Anmerkung an all diejenigen, die meinen, mir den Kopf voll schwafeln zu müssen von wegen wir hätten hier in Deutschland eine Diktatur: Ich war in Griechenland zur Zeit der Diktatur; ich habe im Iran gelebt, als die Pasdaran noch ausschließlich die Straßen beherrschten; ich war in der Türkei, als die Kurdenverfolgung einen ihrer Höhepunkte hatte; ich war in Portugal und Spanien und ich habe damals die Überlebenden aus Chile kennengelernt … und, und, und. Erzählt mir also nix über Diktatur. Ihr habt nicht mal einen Hauch von Ahnung, was das wirklich bedeutet. Ihr könnt es euch in euren schlimmsten Albträumen nicht mal im Ansatz vorstellen.
Ja, es läuft eine Menge schief und quer in diesem, meinem Land, eine ganze Menge, aber! von einer Diktatur sind wir meilenmeilenweit entfernt. Und weil das so ist, kommt mir doch der schräge Gedanke, dass ihr, die ihr so widerwärtig und sinnentleert schreit und hetzt, euch ganz tief innerlich sehnt nach einem verklärten Etwas, das, würde es denn hier um euch drum herum existieren, euch von jetzt auf gleich den Boden unter den Füßen und jedwede Existenzgrundlage entziehen würde. Ihr wäret die ersten, die in einer Diktatur elendig verrecken würdet. Oder, oder ihr würdet zu besinnungslosen Handreichern und Speichelleckern der diktatorischen Gewalt und des Staatsterrorismus werden.
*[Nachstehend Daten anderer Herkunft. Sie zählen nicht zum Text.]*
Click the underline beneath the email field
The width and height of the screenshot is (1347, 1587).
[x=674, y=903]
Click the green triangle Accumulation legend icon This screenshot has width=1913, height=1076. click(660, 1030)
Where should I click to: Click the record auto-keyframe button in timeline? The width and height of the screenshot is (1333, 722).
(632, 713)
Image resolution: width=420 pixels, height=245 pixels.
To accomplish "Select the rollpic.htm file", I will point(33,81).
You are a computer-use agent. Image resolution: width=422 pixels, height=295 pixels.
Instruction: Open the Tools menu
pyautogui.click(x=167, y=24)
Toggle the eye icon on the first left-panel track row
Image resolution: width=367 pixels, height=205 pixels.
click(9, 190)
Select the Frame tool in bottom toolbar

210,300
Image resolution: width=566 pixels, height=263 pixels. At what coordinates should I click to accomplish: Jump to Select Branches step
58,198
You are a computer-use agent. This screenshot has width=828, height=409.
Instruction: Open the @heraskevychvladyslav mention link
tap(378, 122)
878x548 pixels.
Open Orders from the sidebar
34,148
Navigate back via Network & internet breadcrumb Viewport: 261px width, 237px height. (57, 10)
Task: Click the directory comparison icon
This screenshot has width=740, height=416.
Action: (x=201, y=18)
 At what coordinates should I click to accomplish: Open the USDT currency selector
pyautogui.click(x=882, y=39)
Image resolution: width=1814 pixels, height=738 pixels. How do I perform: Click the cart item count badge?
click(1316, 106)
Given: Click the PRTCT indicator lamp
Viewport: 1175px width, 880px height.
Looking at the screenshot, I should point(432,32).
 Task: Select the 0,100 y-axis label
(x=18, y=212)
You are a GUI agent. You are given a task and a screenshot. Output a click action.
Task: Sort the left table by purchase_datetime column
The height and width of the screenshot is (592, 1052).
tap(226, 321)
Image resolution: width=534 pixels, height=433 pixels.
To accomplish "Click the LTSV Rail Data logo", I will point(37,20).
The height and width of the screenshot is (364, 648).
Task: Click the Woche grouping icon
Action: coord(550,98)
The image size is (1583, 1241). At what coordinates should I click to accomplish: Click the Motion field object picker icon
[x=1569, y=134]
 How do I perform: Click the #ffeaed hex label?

Aber auch das würde ja bedeuten, dass ihr innerlich schon längst tot wäret.

Also, lasst es einfach sein mit eurem Gehetze und eurem irrealen Gejammer. Und wenn ihr, aus welchen pathologischen Gründen auch immer, damit nicht aufhören könnt, seid wenigstens ein klein wenig dankbar dafür, dass ihr in einem Land lebt, in dem ihr euren Hass und Wahn ohne gravierende Folgen für Leib und Seele laut hinaus rotzen dürft. Mein Land hält dies, wenn auch völlig abgenervt, aus und ich letztendlich auch. Weil wir eben nicht in einer Diktatur leben.

Adorno again

"Nicht die Verhetzten muss die Politik gewinnen, sondern jene, die das "große Unbehagen" empfinden, ohne deswegen schon den Anstand verloren zu haben."

Ja, so sehe ich das auch. Für mich bedeutet das, im eigenen Umfeld, mit dem eigenen Sagen und Tun immer wieder eine Bresche schlagen in die Verführungen von Hass und dumpfbackener Gewalt und zeigen, dass Mitgefühl und Solidarität, Zusammenhalt und wohlwollender Umgang mit sich und allen Menschen Alternativen sind, die einem selbst und anderen gut tun. Durch das eigene Leben Spuren legen, denen man folgen können könnte. So wie man es mit Kindern macht. Man lebt das vor, was man an Haltung und Einstellungen wünscht. Und ja, da darf man auch mal fehl gehen, da darf man Fehler machen und ab und an auch in die Scheiße greifen. Und man darf sich lachend lernend draus dann auch vergeben. Menschlichkeit zeigen, wieder und wieder und wieder, dann hat das Mitmenschliche eine echte Chance.

Zum Artikel: Ja, es lohnt sich, sich mit den Themenfeldern des "Autoritären Charakters" intensiver auseinanderzusetzen.